But let us contemplate the delightful change which the internal state of England exhibits in our times, when contrasted with the disgusting scenes of the feudal system. Then, every sentiment which ennobles the mind, was supplanted by the foulest malignities, generating intestine broils, discord and rapine. Now, we contemplate in the aspect of Nobility, a philanthropy and benignity, diffusing real blessings in the patronage of every Institution which has for its object the relief of suffering humanity. Now, also, virtue hath triumphed over avarice and cruelty, in the abolition, both at home and abroad, of that dreadful complication of iniquity the slave trade; and, "the chain which bound Africa to the ground, and prevented the success

of every effort to raise her up, is broken by a great and splendid exertion of British justice." Now, we see a prince of our own country, at the head of an institution, supported by persons of the first distinction in the land, for the purpose of introducing the blessings of civilized society, among a people sunk in ignorance and barbarism, occupying no less than a quarter of the habitable globe: thus interposing benevolence to repair the ruin and degradation which we have contributed to bring upon nations.

Here is a philanthropy actuating the first orders of society, not of an ephemeral, visionary kind; but the extension of it abroad, has been dictated by sound experience of the salutary effects it has produced at home.

What real dignity has been reflected on rank and title, by the patronage of institutions for exploding the vulgar traditions, and correcting the errors of ancient husbandry! for the introduction of a rational system of the art founded on clear and intelligible principles; and by those means accelerating improvements in the natural resources of the country, whether they are derived from agriculture, or from cattle!
########################################
# What you will do
1. In the passage on England's change since the feudal system, list the things that the "foulest malignities" of feudal times are said to have generated.
2. According to the passage on England's change since the feudal system, how much of the habitable globe do the people sunk in ignorance and barbarism occupy?
3. Extend the passage on England's change since the feudal system from where it stops.

# Dataset excerpt
########################################
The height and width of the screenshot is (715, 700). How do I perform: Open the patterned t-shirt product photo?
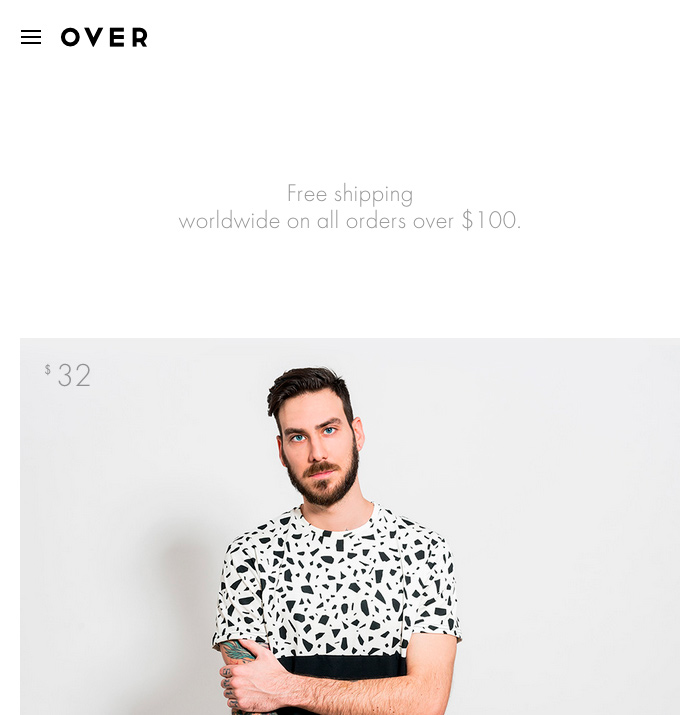pyautogui.click(x=350, y=526)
########################################
# Answers for the exercise
1.
- intestine broils
- discord
- rapine

2. No less than a quarter of the habitable globe.

3.
Under the favouring auspices of the present reign, arts and sciences have been cultivated with an ardour and success, which have greatly

extended the sphere of human knowledge and usefulness. This has been exemplified in a variety of instances. Fifty years ago, the Potteries of England were too diminutive to engage a share of public attention; but the variety which has since been introduced in earthen wares, and the extent to which the manufacturing of them has been carried, render them an object of national consequence, if only for the occupation and subsistence of a great number of families, and of young persons of both sexes. But the competition excited in this branch of trade, now produces specimens of art, which for delicacy of taste and exquisiteness of workmanship, attract the attention of Virtuosi, and have long superseded the importation of the finest porcelain of China.

Mechanical discoveries have increased the power of that grand agent, the Steam Engine, to an extent which has encouraged the Miner to pursue to a much greater depth in the earth, the valuable productions of our Isle, tin and copper. Ingenuity in the construction of artificial apparatus, has produced the astonishing machinery, by which thousands of movements are applied, at the same time, to the formation of the delicately fine and curious threads of cotton. . And, however great the discouragement, which

the dismantling of British forests has presented to the fabrication of iron in this country, advancement in chimical knowledge has provided other means, than the use of charcoal, for the supply of that most useful of all metals, in quantities sufficient for the whole kingdom and its dependancies; whilst the extensions and junctions of navigable canals, have facilited the conveyance of heavy commodities to most parts of the Island.

But great as may have been the satisfaction with which Britains have viewed the prosperity of their commerce, it is too much to expect that their manufactures should long maintain the same ascendancy in foreign markets, which they formerly had, After the proof which Great Britain has given of her ability, to support a warfare protracted to the unparalleled extent of twenty years, and providing in a great degree the means for other nations to unite in the contest, the Potentates of Europe must be more, than ever convinced, of the astonishing resources to be derived from the successful prosecution of arts and commerce.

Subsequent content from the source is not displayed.